Our team that has traveled to Motipur India to help with the orphanage we are helping to build there is making their way back to the states as I am writing this. We just got a note from one of our lead pastors, Todd Tamura, who is on his first trip to the orphanage and who, as a former fighter pilot with the United States Air Force (insert your favorite F-150 joke here) has seen a lot of the world and has had his share of adventure. He wrote in part:
It's around midnight Wed night/Thurs morning. We just drove 5 hrs from
Motipur. There are no words to describe how dangerous the roads are
around here: thousands of people walking on and along the road, cows,
monkeys, dogs, water buffalo, trucks, buses, cars, bicycles, rickshaws.
They drive on the left side of the road around here, but really noone
owns any lane. My pics will never do justice to the head-on games of
chicken that they play around here.
The Hope Center and the children were absolutely awesome. Over fifty
children who have been rescued from unimaginable circumstances. Now in
school, in a Christian environment, with food to eat and people that
love them. It's amazing what God is doing there. It gives you a sense of
how big our God is and His love for all people. The children have such
joy even though they have so little. The foster parents have 10-15
children each and they are the limiting factor in terms of expanding the
operation. It's a 10 year commitment and huge because of the remoteness
of the location and the austere conditions.
Here at home, we obsess over elections and stock markets and who will win the next football game.

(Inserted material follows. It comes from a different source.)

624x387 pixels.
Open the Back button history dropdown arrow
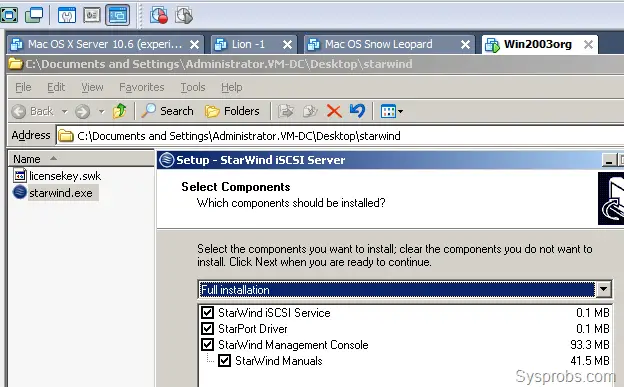click(x=64, y=111)
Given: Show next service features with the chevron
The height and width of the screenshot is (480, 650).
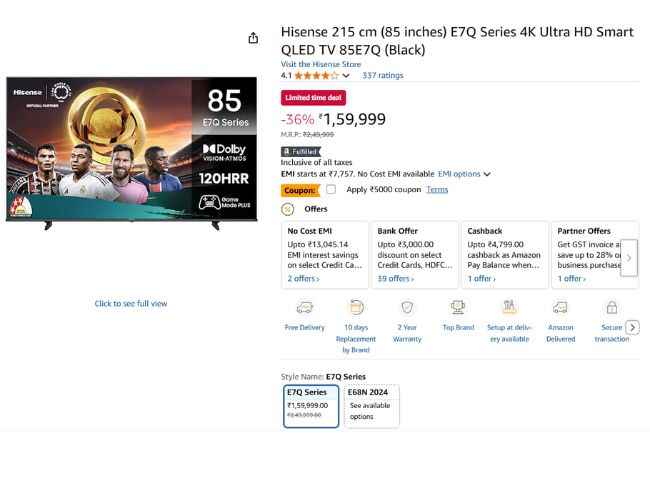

It is a good reminder that in most of the rest of the world, the part of the world where transportation likely means a donkey or moped and the burning question of the day is not where I will eat lunch today but IF I will eat lunch today- that part of the world where (as it is in Motipur) the nearest medical clinic may be 60 miles away and you and your loved ones have no way of getting there- the rest of the world where 18,000 children die every single day of starvation- and where 2.67 billion people have never heard the gospel or own a Bible...
...people in the rest of the world don't have the luxury of worrying about the kinds of things that give us stress.
I have a feeling that when our team comes back, we will notice that something about them has changed- and I am not just talking about their renewed enthusiasm for American cheeseburgers- I have a strong sense that "worry" will have a different context.